I’d like to clarify:

dada was a largely european art movement that took place after wwi. this time and place is not a coincidence. let me explain. 

dada art made no sense. the artists who made dada lived in a world in which nothing made sense - in which conventional logic led to the senselessness of a world war. so, making art that made no sense, making - well, you can’t really call it art, so making ANTI-art that rejected the conventions that brought about that atrocity in the first place - it made total sense. (if that makes any sense.)

so the artists did weird things. new things! putting things that were already made together and calling it sculpture, cutting up bits of pictures and putting them together and calling that something to frame - this site has some nice examples.
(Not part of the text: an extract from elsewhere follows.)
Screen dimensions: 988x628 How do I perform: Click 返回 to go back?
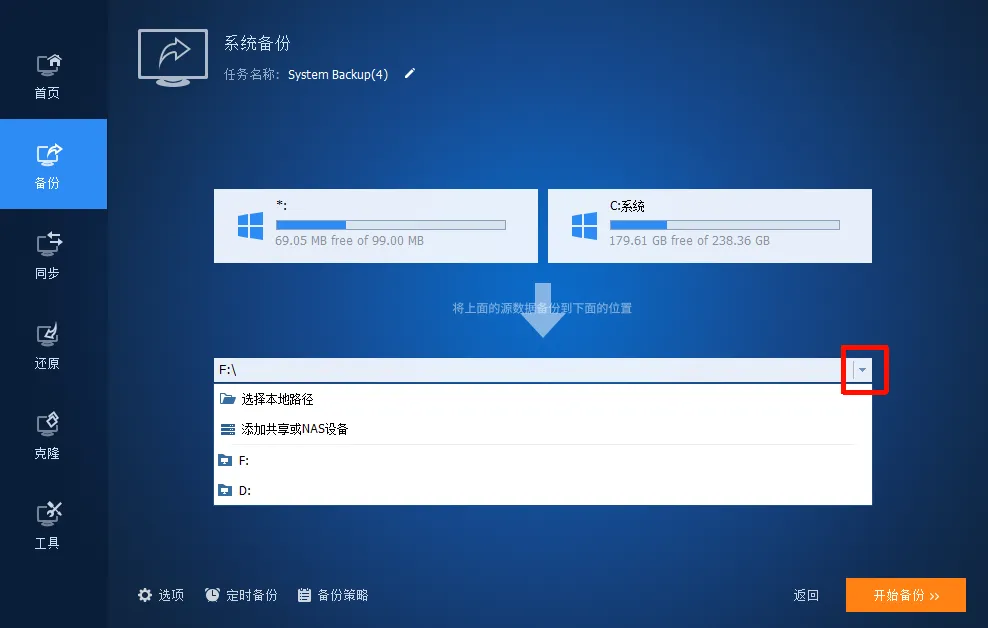(806, 594)
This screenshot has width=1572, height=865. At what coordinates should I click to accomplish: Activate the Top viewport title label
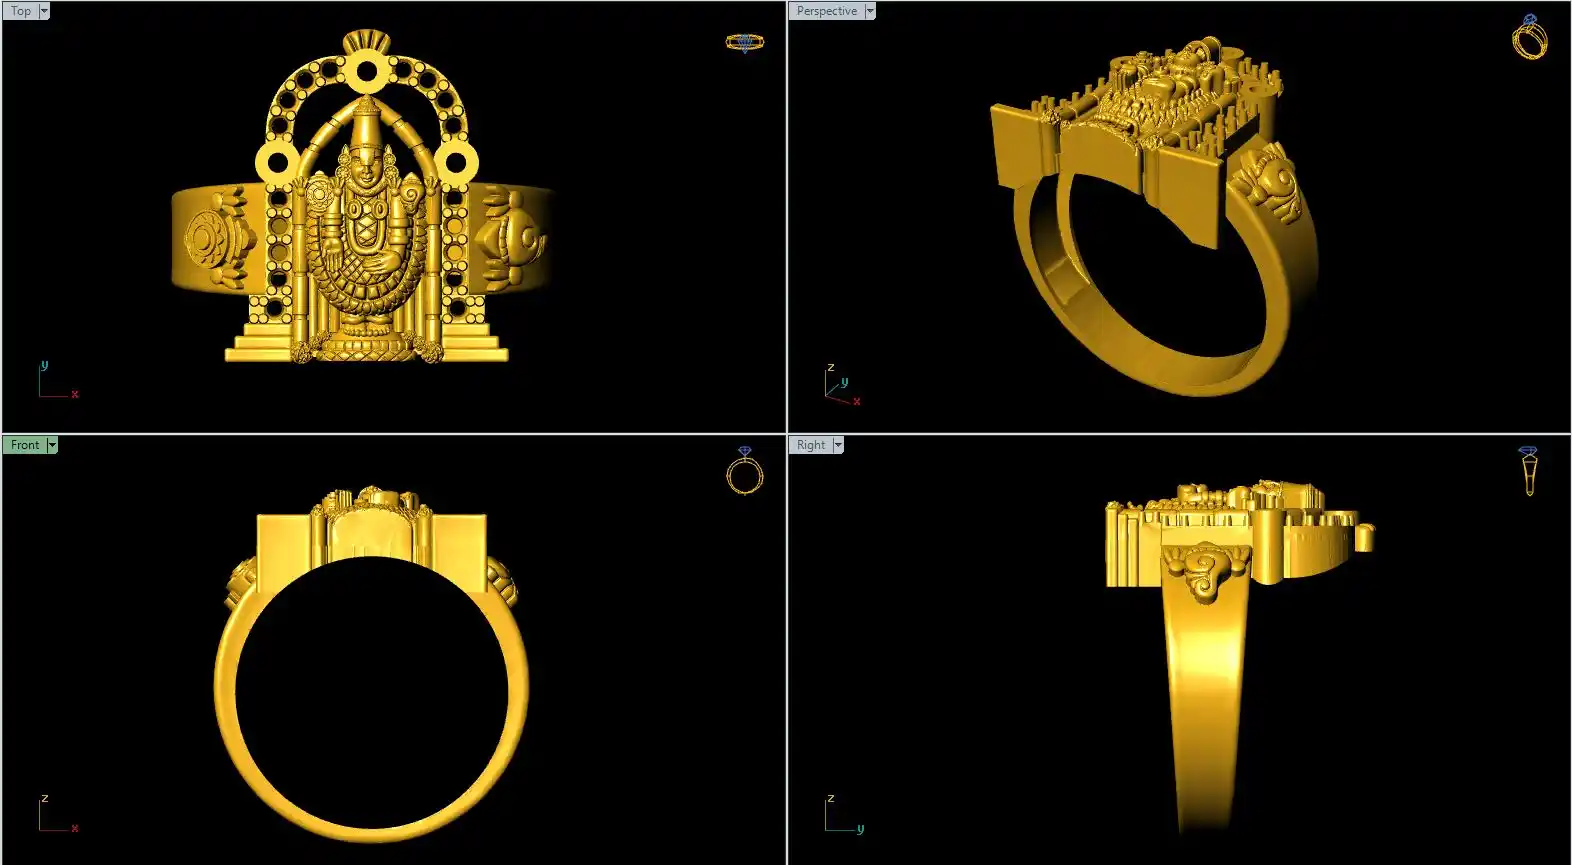point(20,11)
but from my perspective - there’s serious intellectual continuity between the absurdity of attaching a bunch of tacks to the bottom of an iron, rendering it useless, and say…. bath bomb posts. Put a fucking macbook in a bath. it’s useless now. Nobody fucking cares anymore. you want something funny? you want a punchline? gun. that’s your punchline. Take it. I am laughing

in a way it could be a method of venting some of the frustration and hopelessness and dissatisfaction that tumblr’s userbase (largely, disenfranchised millennials) feels in the modern day. I can’t really speak for anyone else, but… at least from a US perspective, there’s plenty to be disillusioned about. growing up in a constant state of questionably justified war, income inequality, an economic recession caused by the actions of a handful of wealthy fucks who didn’t even get properly punished, growing awareness of police brutality, being called lazy and self-absorbed by the generations that gave us these problems in the first place… I can’t help but think that these factors (and more) could produce a similar mindset to the one that precipitated the first dada movement. 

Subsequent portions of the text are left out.